Il Tribunale per i minorenni di Catania ha condannato a quattro anni e otto mesi di reclusione uno dei sette egiziani accusati di violenza sessuale di gruppo commessa, il 30 gennaio scorso, nei bagni pubblici della Villa Bellini nei confronti di una tredicenne davanti al suo ragazzo diciassettenne.
L’accusa, con la procuratrice per i minorenni Carla Santocono e il sostituto Orazio Longo, aveva chiesto la sua condanna a dieci anni. Il legale dell’imputato, l’avvocato Gian Marco Gulizia, ha annunciato ricorso contro la sentenza, che sarà presentato dopo il deposito delle motivazioni previsto entro i prossimi 90 giorni. Un altro minorenne è imputato per la violenza sessuale di gruppo, ma col rito abbreviato e il procedimento davanti al gup non è stato ancora trattato.
Quella emessa dal Tribunale per i minorenni di Catania, presieduto da Rosalia Montineri, è la seconda sentenza che riguarda l’accusa di violenza di gruppo commessa sulla tredicenne alla Villa Bellini.
Il 25 ottobre scorso il gup Giuseppina Montuori ha condannato un maggiorenne, processato col rito abbreviato, a 12 anni e 8 mesi di reclusione, a fronte dei 14 anni sollecitati dal procuratore aggiunto Sebastiano Ardita e dal sostituto Anna Trinchillo. Altri quattro egiziani maggiorenni sono imputati col rito ordinario, per lo stesso reato, davanti alla seconda sezione del Tribunale penale di Catania, presieduta da Santino Mirabella. Tutti i procedimenti sono celebrati a porte chiuse.
========
Consegna 1: Come si rende in inglese questa frase del brano: «Quella emessa dal Tribunale per i minorenni di Catania, presieduto da Rosalia Montineri, è la seconda sentenza che riguarda l’accusa di violenza di gruppo commessa sulla tredicenne alla Villa Bellini.»?
Consegna 2: Puoi citare alla lettera il brano da «L’accusa, con la» fino a «alla Villa Bellini.» compreso?
Consegna 3:
Secondo il brano, le seguenti affermazioni sono vere? Rispondi sì o no a ciascuna, riportando tra virgolette le parole del brano che lo stabiliscono.
(a) L’accusa aveva chiesto per l’imputato condannato dal Tribunale per i minorenni una pena di dieci anni.
(b) I procedimenti si svolgono in udienza pubblica.
(c) Il gup Giuseppina Montuori ha condannato il maggiorenne a 14 anni di reclusione.

Contenuto del dataset:
========
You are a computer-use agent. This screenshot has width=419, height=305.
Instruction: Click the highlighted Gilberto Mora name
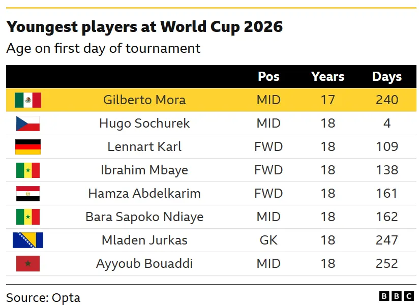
========
Soluzione 1: The one issued by the Juvenile Court of Catania, presided over by Rosalia Montineri, is the second ruling concerning the charge of group violence committed against the thirteen-year-old girl at the Villa Bellini.

Soluzione 2:
L’accusa, con la procuratrice per i minorenni Carla Santocono e il sostituto Orazio Longo, aveva chiesto la sua condanna a dieci anni. Il legale dell’imputato, l’avvocato Gian Marco Gulizia, ha annunciato ricorso contro la sentenza, che sarà presentato dopo il deposito delle motivazioni previsto entro i prossimi 90 giorni. Un altro minorenne è imputato per la violenza sessuale di gruppo, ma col rito abbreviato e il procedimento davanti al gup non è stato ancora trattato.
Quella emessa dal Tribunale per i minorenni di Catania, presieduto da Rosalia Montineri, è la seconda sentenza che riguarda l’accusa di violenza di gruppo commessa sulla tredicenne alla Villa Bellini.

Soluzione 3:
(a) Sì: «aveva chiesto la sua condanna a dieci anni».
(b) No: «Tutti i procedimenti sono celebrati a porte chiuse».
(c) No: «a 12 anni e 8 mesi di reclusione, a fronte dei 14 anni sollecitati dal procuratore aggiunto Sebastiano Ardita e dal sostituto Anna Trinchillo».